Du point de vue de la situation des entreprises en 2023, avec 46 000 défaillances en avril sur les douze derniers mois, nous restons en deçà du niveau d’avant crise (55 000 sur une période comparable). Le taux de sinistralité global des PGE n’augmente pas et se limite toujours à 4,4 %.

En ce qui concerne les questions de Jean-René Cazeneuve sur EDF, l’Autorité des marchés financiers (AMF) a confirmé le retrait de la cote d’EDF le 8 juin. Nous nous attendons donc à prendre le contrôle d’EDF à 100 % au 8 juin et nous n’identifions pas d’obstacle particulier à ce jour.

Mme Marina Ferrari, présidente. Merci, monsieur le ministre, pour vos réponses. Nous allons maintenant donner la parole aux orateurs de groupe.

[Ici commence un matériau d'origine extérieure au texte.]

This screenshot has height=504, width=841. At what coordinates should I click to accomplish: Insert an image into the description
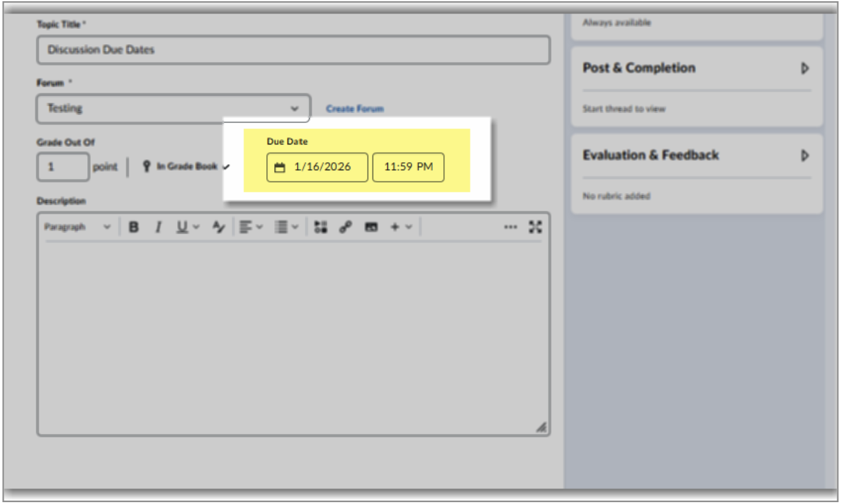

M. Mathieu Lefèvre (RE). Je voudrais d’abord à mon tour saluer les fonctionnaires à la fois de l’AFT et de l’APE, parce que nous entendons trop souvent dans cette commission des polémiques qui jettent le discrédit sur leur travail. Je voudrais également dire à notre rapporteur spécial Kévin Mauvieux, qui parle d’insouciance coupable s’agissant de l’endettement, qu’il est préférable d’agir. Vous déplorez ainsi les conséquences dont vous chérissez les causes en ne souhaitant pas agir sur l’endettement de notre pays. De ce point de vue, la majorité prend ses responsabilités et souhaite agir pour le désendettement dans un pays qui emprunte plus d’un milliard d’euros par jour ouvré. Je souhaite également rappeler qu’un débat s’est tenu dans cette commission sur la dette par rapport à la charge de la dette. La dette génère bien entendu de la charge de la dette. Cependant, nous ne pouvons pas nous réfugier derrière l’augmentation des taux d’intérêt pour critiquer toute forme d’endettement, comme le fait le président Coquerel.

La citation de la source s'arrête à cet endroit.